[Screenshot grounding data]
——
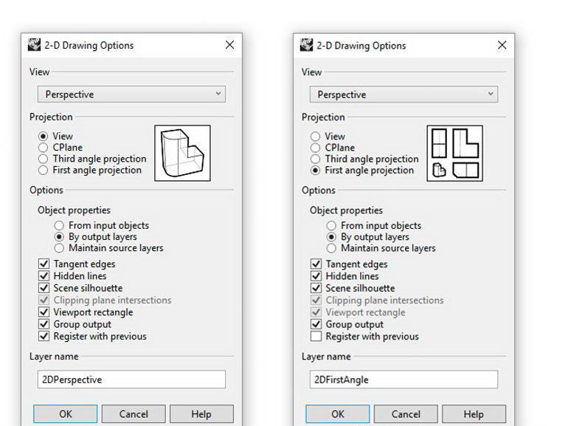The image size is (568, 426).
Task: Click the Rhino icon in right dialog title bar
Action: coord(307,45)
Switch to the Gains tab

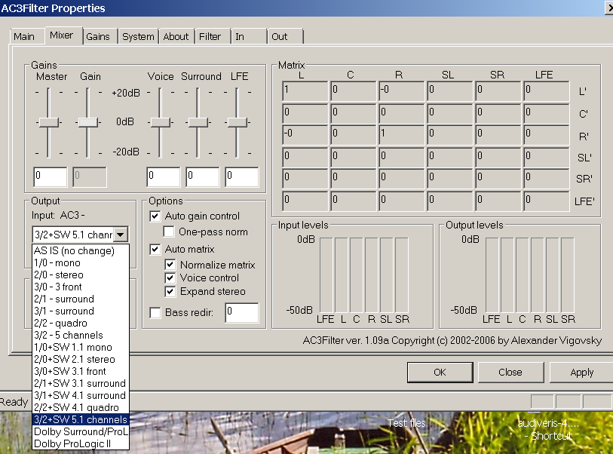coord(98,36)
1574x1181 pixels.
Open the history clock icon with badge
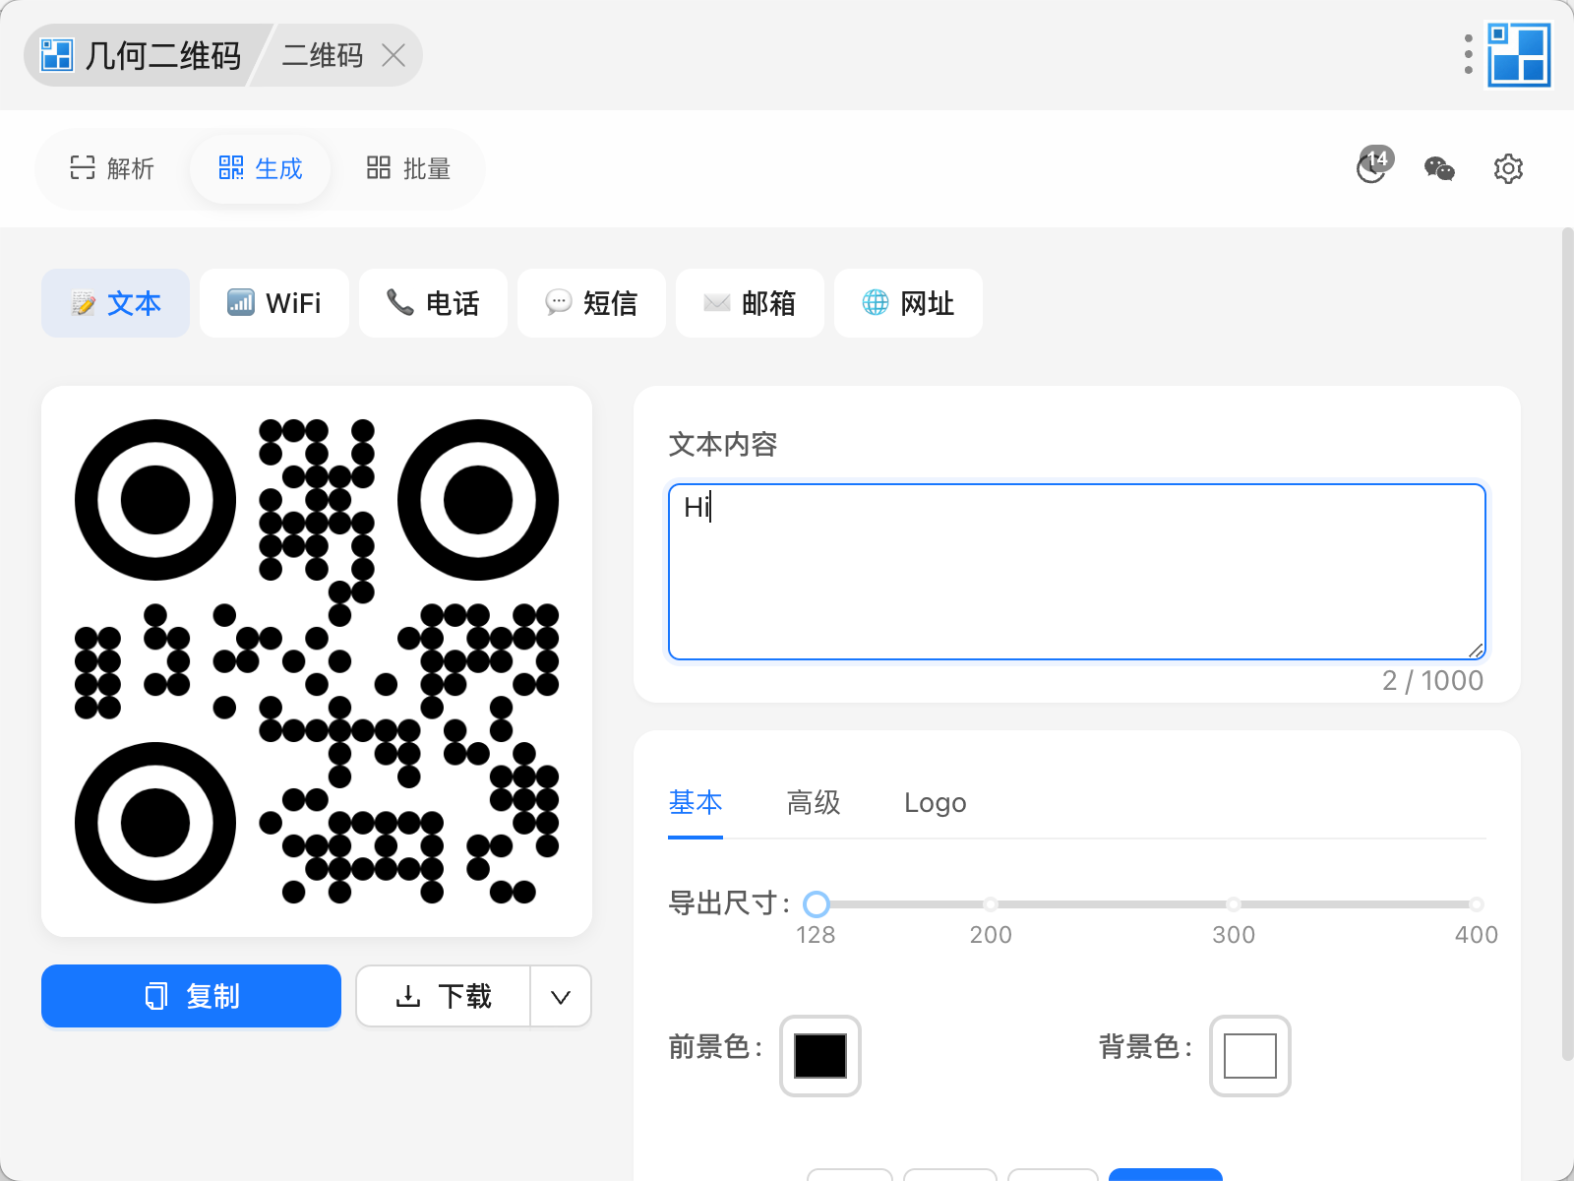pyautogui.click(x=1371, y=168)

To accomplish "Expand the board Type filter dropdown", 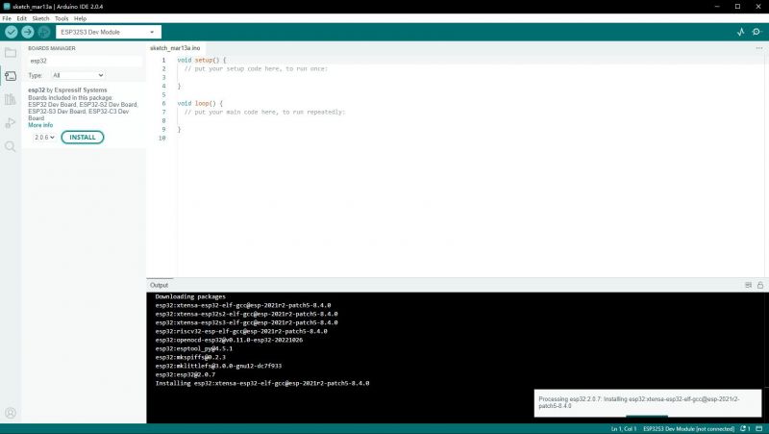I will coord(78,75).
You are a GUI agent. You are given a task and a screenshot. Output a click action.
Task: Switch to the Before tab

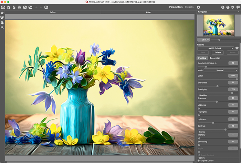pyautogui.click(x=53, y=12)
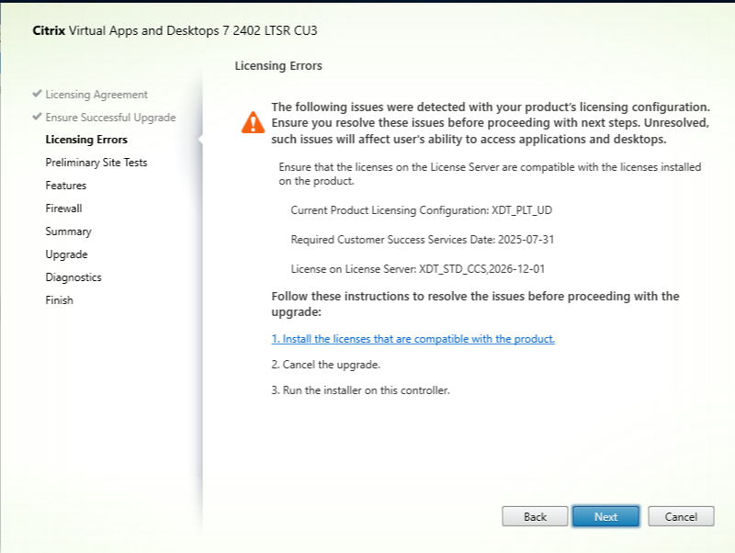The image size is (735, 553).
Task: Click the orange warning triangle icon
Action: 251,121
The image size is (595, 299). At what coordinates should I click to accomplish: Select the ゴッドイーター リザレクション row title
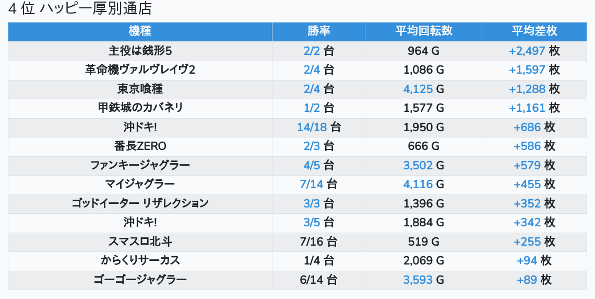140,203
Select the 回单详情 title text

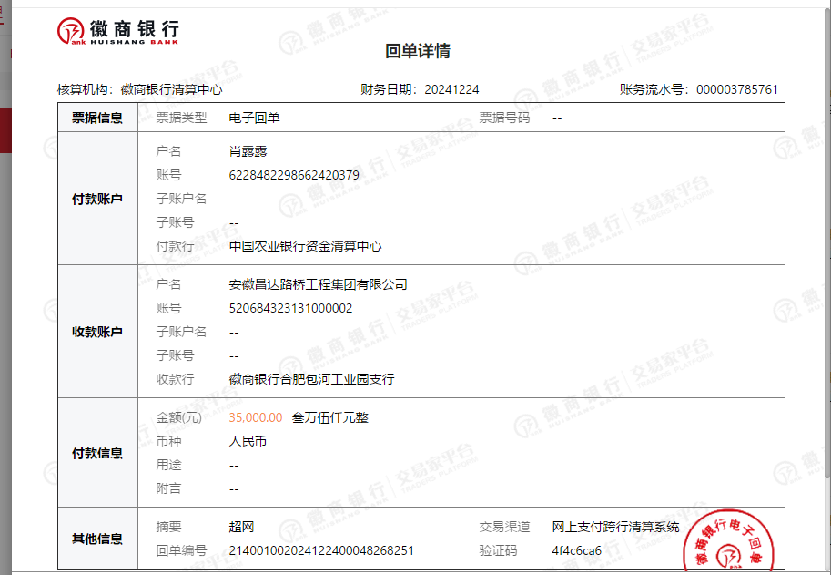click(418, 51)
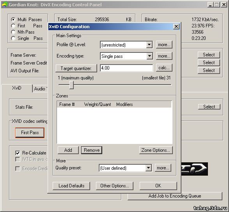
Task: Click the XviD logo image
Action: [195, 169]
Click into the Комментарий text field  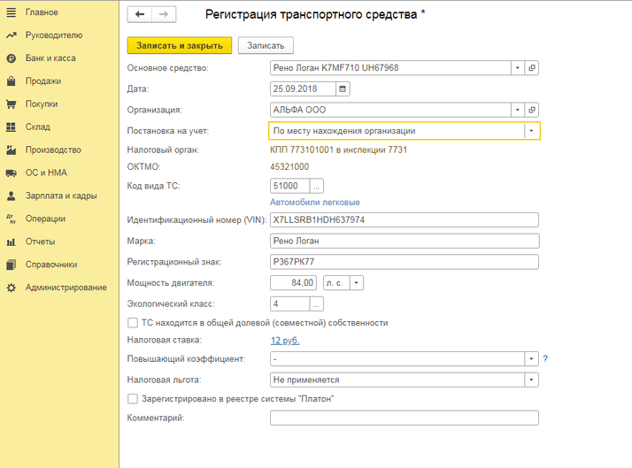[x=404, y=418]
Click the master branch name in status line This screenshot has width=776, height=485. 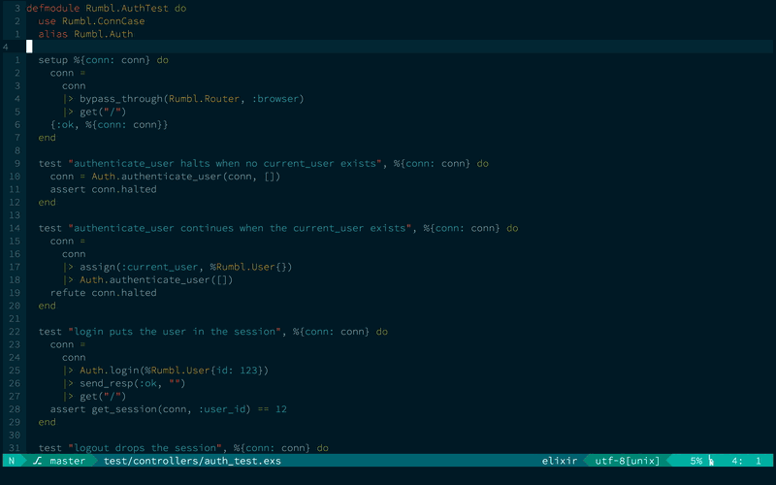tap(67, 461)
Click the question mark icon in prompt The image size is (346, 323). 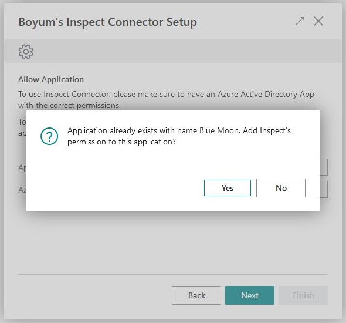(49, 136)
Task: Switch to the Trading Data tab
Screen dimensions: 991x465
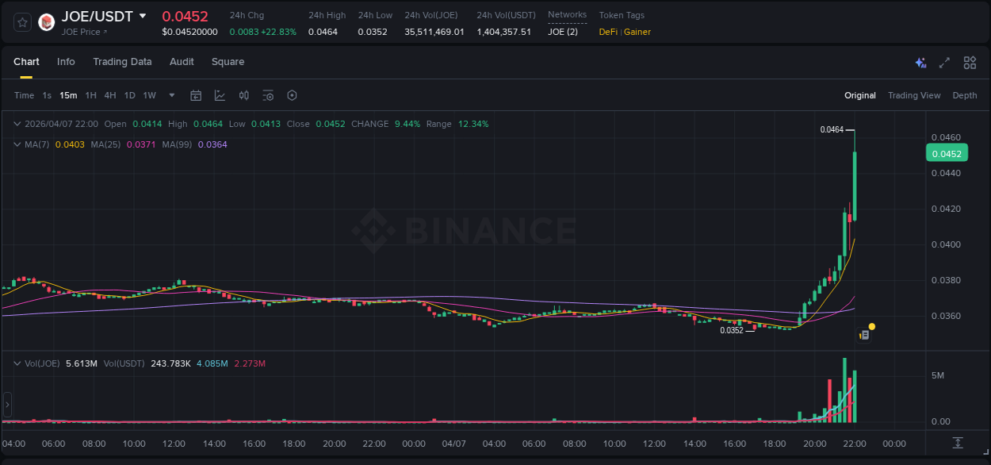Action: point(122,62)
——
For this exercise, the lines from the one containing "Task: Switch to the Trading Data tab" through the last line of the entries above are to be output exactly, both included, and pictures are skipped.

_ANSWER FOR THIS EXERCISE_
Task: Switch to the Trading Data tab
Screen dimensions: 991x465
Action: point(122,62)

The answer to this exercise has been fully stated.